The online record store may offer similar advantages as the local record store. Most frequently, online dealers will have a listing of the records that they have in stock. Or, if their collection is extremely large, they may even offer a search feature.
And like the owner of the local shop, the online dealer may offer a free quote.
A great place to find online record stores is the Record Collector Guilds Music Links .
Online Auction Houses
A extremely popular method for the buying or selling records has been the online auction house . There, you can check the final auction price that the record has brought. Although this might not be a true indication of the record's real value, it does show what collector's are paying for certain discs.
There are a number of online auction houses to choose from. But most certainly the largest is eBay.com.
Online Price Guides
Another option for establishing the value of your recordings, is the use of a online price guide. One popular guide, which is often mentioned in the message board of the R.C.Guild, would be popsike.com. This site captures the results of auctions from eBay and creates a listing of a records estimated value. In their own words:

"We are providing an archive of past auctions. Most of the records have been auctioned at ebay, certainly the largest auction house for rare vinyl records.

Online auction houses are a very popular method for buying or selling records. At popsike.com, you can check the final auction price that a certain record has brought. Although this might not be a true indication of the record's real value, it does show what collectors are paying for rare items.

There is no fixed price for a second-hand record, no matter how rare it is. The price of a rare record is purely determined by what people are prepared to pay for it."

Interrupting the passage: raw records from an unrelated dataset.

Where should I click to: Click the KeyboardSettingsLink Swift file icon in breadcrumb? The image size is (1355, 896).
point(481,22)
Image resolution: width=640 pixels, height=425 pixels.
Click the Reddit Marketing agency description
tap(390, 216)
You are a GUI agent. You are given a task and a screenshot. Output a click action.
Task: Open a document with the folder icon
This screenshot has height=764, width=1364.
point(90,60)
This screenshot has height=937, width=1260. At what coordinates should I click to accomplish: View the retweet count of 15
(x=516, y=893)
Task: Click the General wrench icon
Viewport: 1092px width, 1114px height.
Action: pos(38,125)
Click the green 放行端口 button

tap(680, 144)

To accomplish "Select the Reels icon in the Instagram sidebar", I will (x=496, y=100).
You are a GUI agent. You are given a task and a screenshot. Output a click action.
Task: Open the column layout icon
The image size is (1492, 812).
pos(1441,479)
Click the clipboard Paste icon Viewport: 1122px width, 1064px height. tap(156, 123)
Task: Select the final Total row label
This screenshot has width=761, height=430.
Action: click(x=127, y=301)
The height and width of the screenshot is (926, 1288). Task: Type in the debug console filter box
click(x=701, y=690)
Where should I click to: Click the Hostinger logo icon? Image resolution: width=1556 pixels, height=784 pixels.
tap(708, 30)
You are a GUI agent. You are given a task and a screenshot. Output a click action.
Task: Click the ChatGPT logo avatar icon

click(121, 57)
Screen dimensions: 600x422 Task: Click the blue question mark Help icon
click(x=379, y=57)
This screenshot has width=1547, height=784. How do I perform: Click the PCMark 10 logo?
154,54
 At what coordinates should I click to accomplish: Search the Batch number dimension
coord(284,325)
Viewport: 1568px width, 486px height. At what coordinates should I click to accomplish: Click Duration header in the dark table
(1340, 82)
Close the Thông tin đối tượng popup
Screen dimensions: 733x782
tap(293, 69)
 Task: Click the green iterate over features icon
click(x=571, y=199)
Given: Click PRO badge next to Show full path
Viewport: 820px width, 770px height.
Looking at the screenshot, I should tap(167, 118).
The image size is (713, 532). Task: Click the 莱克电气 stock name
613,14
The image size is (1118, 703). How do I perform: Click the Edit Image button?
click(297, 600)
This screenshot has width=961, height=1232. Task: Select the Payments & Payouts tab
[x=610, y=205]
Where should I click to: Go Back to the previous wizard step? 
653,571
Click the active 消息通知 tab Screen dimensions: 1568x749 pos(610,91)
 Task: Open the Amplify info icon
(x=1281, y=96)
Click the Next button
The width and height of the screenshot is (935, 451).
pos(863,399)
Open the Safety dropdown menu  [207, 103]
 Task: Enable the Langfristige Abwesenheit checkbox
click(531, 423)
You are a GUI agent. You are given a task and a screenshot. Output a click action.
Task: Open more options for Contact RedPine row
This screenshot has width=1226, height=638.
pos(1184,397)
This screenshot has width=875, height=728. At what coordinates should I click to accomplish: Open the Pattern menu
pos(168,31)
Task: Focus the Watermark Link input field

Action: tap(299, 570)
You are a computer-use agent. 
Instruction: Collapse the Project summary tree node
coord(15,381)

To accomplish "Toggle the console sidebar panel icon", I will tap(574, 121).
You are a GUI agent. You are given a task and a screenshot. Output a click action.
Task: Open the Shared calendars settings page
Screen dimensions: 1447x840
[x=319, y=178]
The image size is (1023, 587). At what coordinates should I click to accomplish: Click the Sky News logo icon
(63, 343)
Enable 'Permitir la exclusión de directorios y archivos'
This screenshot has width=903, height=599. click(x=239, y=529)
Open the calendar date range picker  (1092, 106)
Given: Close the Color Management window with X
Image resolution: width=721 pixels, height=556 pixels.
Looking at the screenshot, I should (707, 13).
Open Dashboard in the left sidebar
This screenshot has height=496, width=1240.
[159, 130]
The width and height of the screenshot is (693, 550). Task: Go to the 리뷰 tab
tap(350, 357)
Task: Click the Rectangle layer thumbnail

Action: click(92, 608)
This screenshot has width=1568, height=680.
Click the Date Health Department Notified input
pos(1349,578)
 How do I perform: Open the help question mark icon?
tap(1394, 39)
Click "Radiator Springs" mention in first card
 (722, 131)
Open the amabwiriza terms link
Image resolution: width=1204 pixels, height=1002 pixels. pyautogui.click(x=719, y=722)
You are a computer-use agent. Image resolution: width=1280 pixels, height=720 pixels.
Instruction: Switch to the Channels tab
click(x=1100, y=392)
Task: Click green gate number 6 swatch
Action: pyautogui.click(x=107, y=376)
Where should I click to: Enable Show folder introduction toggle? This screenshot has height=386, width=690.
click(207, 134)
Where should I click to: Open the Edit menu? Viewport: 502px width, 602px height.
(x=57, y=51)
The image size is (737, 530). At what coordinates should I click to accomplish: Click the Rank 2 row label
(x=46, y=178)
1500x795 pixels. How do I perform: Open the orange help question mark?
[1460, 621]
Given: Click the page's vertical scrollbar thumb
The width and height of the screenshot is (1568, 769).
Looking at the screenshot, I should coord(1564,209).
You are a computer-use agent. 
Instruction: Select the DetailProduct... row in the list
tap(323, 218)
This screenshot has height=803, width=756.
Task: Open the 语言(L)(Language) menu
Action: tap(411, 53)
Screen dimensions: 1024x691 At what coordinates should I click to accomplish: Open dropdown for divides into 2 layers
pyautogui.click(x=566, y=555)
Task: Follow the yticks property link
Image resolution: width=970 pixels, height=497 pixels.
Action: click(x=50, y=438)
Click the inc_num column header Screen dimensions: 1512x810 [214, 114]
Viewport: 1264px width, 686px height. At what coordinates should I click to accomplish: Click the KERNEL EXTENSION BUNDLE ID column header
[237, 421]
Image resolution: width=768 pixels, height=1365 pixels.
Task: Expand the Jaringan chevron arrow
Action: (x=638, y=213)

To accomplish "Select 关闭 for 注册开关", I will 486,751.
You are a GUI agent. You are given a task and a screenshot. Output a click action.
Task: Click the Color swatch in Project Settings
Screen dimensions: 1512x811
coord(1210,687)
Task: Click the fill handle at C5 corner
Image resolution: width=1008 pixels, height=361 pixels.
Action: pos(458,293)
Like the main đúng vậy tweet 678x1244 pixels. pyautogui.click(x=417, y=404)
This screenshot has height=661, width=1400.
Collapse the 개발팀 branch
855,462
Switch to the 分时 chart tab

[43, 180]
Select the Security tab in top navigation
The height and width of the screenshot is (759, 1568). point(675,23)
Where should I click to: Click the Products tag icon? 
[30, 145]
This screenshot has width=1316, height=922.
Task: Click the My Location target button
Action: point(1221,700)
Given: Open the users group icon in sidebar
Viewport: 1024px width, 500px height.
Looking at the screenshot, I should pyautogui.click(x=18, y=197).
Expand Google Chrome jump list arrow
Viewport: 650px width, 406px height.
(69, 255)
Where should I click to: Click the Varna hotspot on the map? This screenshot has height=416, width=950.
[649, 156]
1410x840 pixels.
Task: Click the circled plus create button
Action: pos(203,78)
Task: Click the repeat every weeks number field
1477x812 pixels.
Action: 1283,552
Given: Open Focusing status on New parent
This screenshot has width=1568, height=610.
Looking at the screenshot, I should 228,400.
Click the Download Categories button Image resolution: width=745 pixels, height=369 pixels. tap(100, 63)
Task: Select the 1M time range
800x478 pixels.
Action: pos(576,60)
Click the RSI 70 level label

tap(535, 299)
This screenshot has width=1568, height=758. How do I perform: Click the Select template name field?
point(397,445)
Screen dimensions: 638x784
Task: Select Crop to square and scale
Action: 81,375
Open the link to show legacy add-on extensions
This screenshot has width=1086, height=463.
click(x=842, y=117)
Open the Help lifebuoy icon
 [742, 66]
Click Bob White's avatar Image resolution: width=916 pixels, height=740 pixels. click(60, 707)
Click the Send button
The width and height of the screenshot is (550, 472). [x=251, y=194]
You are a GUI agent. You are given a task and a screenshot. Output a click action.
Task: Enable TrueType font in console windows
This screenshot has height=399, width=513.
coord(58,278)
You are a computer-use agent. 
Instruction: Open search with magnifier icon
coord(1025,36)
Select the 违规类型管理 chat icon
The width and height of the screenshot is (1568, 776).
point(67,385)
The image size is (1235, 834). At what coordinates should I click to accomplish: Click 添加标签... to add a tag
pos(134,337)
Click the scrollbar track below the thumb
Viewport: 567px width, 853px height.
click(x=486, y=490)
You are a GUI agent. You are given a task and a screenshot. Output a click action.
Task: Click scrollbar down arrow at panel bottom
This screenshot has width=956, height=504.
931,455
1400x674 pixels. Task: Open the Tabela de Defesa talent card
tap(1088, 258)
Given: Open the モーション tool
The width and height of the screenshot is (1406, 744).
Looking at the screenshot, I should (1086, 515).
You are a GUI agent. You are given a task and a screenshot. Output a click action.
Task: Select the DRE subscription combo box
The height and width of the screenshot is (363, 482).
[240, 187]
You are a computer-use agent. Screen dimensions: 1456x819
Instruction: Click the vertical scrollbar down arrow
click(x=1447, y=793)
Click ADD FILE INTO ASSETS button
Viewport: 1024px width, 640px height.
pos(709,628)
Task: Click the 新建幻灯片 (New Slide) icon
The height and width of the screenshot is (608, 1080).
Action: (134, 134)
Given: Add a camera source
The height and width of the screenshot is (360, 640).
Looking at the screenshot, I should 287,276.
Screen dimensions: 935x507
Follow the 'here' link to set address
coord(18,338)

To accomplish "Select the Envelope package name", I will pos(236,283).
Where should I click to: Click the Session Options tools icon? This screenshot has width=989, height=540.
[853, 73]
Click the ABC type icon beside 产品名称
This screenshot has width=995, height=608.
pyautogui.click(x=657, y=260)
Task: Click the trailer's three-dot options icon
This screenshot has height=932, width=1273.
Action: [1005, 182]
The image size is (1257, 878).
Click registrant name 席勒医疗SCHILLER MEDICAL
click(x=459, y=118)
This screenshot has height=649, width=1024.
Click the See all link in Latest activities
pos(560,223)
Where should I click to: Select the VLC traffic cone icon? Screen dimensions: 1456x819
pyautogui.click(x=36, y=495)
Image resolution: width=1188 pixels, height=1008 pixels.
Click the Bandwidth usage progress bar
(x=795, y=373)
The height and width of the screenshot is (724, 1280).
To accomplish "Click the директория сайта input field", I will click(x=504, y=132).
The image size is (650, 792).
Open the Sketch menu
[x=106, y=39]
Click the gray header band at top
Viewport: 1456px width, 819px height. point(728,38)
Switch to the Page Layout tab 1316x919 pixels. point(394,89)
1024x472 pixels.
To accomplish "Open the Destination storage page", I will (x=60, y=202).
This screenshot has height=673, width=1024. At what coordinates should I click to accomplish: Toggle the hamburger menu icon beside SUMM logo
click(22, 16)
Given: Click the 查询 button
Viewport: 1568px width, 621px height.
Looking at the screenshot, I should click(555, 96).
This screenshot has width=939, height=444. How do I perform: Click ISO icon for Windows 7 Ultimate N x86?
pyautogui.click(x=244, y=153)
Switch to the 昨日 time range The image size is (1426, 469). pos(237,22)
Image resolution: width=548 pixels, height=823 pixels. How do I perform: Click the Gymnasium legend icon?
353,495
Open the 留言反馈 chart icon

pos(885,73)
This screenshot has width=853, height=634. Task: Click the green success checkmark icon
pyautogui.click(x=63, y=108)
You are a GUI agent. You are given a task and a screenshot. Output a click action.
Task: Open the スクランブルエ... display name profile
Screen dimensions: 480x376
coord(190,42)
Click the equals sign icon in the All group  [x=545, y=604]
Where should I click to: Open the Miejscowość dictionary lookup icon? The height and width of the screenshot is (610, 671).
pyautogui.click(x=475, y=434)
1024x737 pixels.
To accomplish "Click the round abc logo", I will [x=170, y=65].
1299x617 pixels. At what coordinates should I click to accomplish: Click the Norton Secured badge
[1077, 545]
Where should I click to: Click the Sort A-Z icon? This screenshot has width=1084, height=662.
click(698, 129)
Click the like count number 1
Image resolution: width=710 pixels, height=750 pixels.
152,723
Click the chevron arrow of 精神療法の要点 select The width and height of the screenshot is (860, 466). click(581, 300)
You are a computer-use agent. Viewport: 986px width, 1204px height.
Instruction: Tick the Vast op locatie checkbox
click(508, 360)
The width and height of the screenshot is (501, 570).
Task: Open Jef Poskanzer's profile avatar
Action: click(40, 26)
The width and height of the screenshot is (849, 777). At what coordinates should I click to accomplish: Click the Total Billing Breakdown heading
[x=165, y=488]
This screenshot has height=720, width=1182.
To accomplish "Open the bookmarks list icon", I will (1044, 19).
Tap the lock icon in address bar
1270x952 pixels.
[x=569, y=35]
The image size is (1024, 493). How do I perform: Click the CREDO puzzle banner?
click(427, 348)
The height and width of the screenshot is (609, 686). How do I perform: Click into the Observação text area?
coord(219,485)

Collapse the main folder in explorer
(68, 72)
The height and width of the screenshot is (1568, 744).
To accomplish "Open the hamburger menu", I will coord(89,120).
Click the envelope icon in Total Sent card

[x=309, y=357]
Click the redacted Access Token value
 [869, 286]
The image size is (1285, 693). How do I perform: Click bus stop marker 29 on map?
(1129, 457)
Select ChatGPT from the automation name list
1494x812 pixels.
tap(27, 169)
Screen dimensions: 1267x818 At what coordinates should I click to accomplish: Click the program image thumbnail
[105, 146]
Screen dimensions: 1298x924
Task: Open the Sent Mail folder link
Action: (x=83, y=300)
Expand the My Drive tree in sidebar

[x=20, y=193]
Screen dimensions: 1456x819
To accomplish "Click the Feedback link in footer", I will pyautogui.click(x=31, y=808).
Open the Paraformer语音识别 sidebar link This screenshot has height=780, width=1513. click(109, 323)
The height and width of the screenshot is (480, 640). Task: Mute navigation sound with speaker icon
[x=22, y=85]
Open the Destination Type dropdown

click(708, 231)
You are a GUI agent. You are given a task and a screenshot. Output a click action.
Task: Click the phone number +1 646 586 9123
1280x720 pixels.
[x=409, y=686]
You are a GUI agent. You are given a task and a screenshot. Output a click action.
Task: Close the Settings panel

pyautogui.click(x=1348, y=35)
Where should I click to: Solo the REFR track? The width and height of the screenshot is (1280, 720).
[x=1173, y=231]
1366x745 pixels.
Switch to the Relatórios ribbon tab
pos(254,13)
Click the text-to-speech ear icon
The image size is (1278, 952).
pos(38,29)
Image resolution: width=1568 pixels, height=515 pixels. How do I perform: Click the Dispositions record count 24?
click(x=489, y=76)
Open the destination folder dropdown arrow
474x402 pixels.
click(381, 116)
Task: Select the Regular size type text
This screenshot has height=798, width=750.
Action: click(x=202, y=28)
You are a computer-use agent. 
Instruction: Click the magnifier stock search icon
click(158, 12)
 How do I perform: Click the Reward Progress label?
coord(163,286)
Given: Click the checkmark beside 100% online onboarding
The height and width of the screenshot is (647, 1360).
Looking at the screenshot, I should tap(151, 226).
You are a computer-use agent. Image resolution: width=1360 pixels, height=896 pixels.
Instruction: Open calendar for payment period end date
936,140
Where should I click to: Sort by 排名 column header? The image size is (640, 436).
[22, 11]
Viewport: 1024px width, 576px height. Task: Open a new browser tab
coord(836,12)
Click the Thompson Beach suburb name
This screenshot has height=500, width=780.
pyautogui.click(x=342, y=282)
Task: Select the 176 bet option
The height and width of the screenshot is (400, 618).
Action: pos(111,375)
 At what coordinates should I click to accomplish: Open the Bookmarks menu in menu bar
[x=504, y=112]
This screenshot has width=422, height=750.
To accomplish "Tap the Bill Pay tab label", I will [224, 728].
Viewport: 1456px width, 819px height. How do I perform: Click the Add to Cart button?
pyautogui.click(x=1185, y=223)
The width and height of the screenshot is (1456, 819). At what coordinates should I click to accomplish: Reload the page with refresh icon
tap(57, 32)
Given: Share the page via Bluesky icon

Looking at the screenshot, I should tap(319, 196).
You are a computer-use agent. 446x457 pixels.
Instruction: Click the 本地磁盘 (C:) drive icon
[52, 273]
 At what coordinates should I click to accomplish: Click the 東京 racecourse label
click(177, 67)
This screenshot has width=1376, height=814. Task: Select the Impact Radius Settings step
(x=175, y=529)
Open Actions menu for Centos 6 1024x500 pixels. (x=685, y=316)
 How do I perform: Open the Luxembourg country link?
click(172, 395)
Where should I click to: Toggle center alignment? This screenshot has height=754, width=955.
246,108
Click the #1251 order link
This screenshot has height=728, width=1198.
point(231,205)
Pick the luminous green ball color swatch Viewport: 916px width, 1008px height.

Another such site goes by the name of Recordmaster.Com. This is not a "free" service. You have to pay a subscription fee.

Using their own words:
"...the Intenet's first music price guide! With over 650,000 listings, this is one of the largest music databases ever written. Thousands of quality cover photos to help determine the exact recording you own. Searchable by song title!"
They also state:
.....IT'S OWNERS, EMPLOYEES OR RELATED COMPANIES ARE NOT RESPONSIBLE FOR THE ACCURAY OF THE CONTENT OF THIS DATABASE, NOR FOR THE CORRECTNESS OF VALUES IN A CHANGING MARKET, NOR FOR ANY ECONOMIC LOSS WHICH MAY BE ENCOUNTERED WITH REGARD TO THE USE OF THIS MATERIAL.
Although, when visited by the Guild, the listings were a little thin and outdated. But it's still another way to gather information.
Our Message Board
The Message Board of the Record Collectors Guild , has proved to be a very fine source of information. Simply ask a question within the appropriate forum and receive an answer from our very knowledgable membership. To visit our message board, click HERE.
The Bottom Line
As with all price estimates...it's a ballpark figure! A lot has to do with the physical condition and demand for the disc.
The bottom line, as with all collectibles, is that the value of the item is based on what the market is willing to spend. Hopefully, by using some of the sources included on this page, you will be able to establish a fair market value for your disc or collection.